Activist/Author Generates $300,000+ in Fight Against TransCanada's Energy East Pipeline
TransCanada's hopes that its proposed Energy East pipeline to carry Alberta tar sands bitumen oil across the Canadian continent for export could escape the negative attention and backlash that has blocked its Keystone XL pipeline for more than six years appear to be dimming.
Those hopes got another setback this weekend. Canadian student activist/author Gabriel Nadeau-Dubois announced he was donating a $25,000 writing prize to Coule Pas Chez Nous (roughly translated as "Don't Pump Near Us"), a coalition of anti-pipeline groups. He announced the donation on the Quebec talk show Toute le monde en parle Sunday after winning the Governor General's Award for French-language nonfiction for Tenir tête his memoir of the 2012 Quebec student protests in which he was one of the leaders. He challenged viewers to match his donation, and he's exceeded that tenfold, raising more than a quartet million dollars and counting in less than two days.
In 24 hours, @GNadeauDubois has raised a quarter of a million dollars to fight the #EnergyEast pipeline. #cdnpoli pic.twitter.com/LZXABWEMoT
— Ethan Cox (@EthanCoxMtl) November 25, 2014
"I decided to use it as an occasion to concretely help the citizens that are defending our collective interests today in Quebec,” he told Montreal's CTV News. “It's certain there will be a leak, there will be an accident. It's unavoidable. It's going to happen. So the question is, Are we ready to take that risk knowing that TransCanada is promising only 130 jobs in Quebec?"
That question will sound familiar to Keystone XL opponents who have long insisted that the promised jobs Keystone XL will create is a mere handful, while the damage to the environment could be enormous. Last week TransCanada CEO Russ Girling confirmed on ABC News that the number of permanent jobs would be around 50.

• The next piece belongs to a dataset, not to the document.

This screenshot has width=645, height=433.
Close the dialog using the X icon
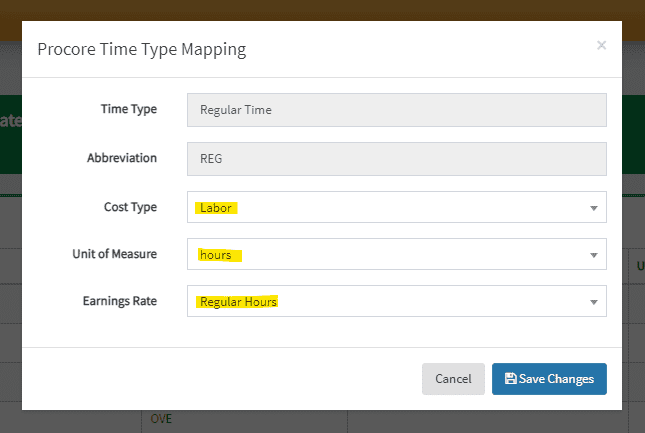point(601,45)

The Toronto Star reported yesterday in a piece called "Anti-pipeline fervour not the legacy Stephen Harper had in mind" that the opposition this flood of donations represents is not an anomaly.
"This is only one small measure of how quickly Central Canada’s public opinion is gelling against the plan to link the Alberta oilfields to the refineries of eastern Canada," said writer Chantal Hébert. "Once considered the pipeline bid most likely to succeed, TransCanada’s project is on the way to joining Enbridge’s Northern Gateway on the long shots list. According to a poll on Friday two thirds of Quebecers oppose Energy East.On that same day, the premiers of Ontario and Quebec put forward a list of provincial conditions that TransCanada would have to meet to secure their support.The fact that otherwise business-friendly provincial governments are putting more and more distance between themselves and the pipeline file is a sign that public opposition to these projects is fast spreading well beyond the environmental movement."
Perhaps that accounts for the extreme measures TransCanada has come up with to try to avoid the sort of flap that has stalled Keystone XL. It came to light last week in documents leaked by Greenpeace that the company has been working with Edelman, the world's largest public relations firm and one with a climate denier history, to develop an aggressive pro-pipeline campaign based on creating fake "citizen" groups to support it and and digging into the backgrounds of pipeline opponents and organizations to find things to use to discredit them. One of the targeted groups, Equiterre, is a partner with Coule Pas Chez Nous in its anti-pipeline campaign, as is Greenpeace.